## WHAT IS EXPECTED
The data should be printed in full, character for character.

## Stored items

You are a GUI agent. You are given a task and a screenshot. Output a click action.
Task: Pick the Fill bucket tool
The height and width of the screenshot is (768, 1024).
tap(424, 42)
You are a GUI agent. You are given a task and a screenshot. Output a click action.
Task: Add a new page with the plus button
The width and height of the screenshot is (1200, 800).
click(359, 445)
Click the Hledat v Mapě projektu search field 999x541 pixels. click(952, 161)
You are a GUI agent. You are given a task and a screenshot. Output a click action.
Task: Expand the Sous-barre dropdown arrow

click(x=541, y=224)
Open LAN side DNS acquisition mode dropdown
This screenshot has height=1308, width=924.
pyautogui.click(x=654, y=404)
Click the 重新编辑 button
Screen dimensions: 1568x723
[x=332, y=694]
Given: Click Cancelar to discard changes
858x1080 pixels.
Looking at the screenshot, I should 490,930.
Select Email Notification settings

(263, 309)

## TASK ANSWER
You are a GUI agent. You are given a task and a screenshot. Output a click action.
Task: Pick the Fill bucket tool
The height and width of the screenshot is (768, 1024).
tap(424, 42)
You are a GUI agent. You are given a task and a screenshot. Output a click action.
Task: Add a new page with the plus button
The width and height of the screenshot is (1200, 800).
click(359, 445)
Click the Hledat v Mapě projektu search field 999x541 pixels. click(952, 161)
You are a GUI agent. You are given a task and a screenshot. Output a click action.
Task: Expand the Sous-barre dropdown arrow

click(x=541, y=224)
Open LAN side DNS acquisition mode dropdown
This screenshot has height=1308, width=924.
pyautogui.click(x=654, y=404)
Click the 重新编辑 button
Screen dimensions: 1568x723
[x=332, y=694]
Given: Click Cancelar to discard changes
858x1080 pixels.
Looking at the screenshot, I should 490,930.
Select Email Notification settings

(263, 309)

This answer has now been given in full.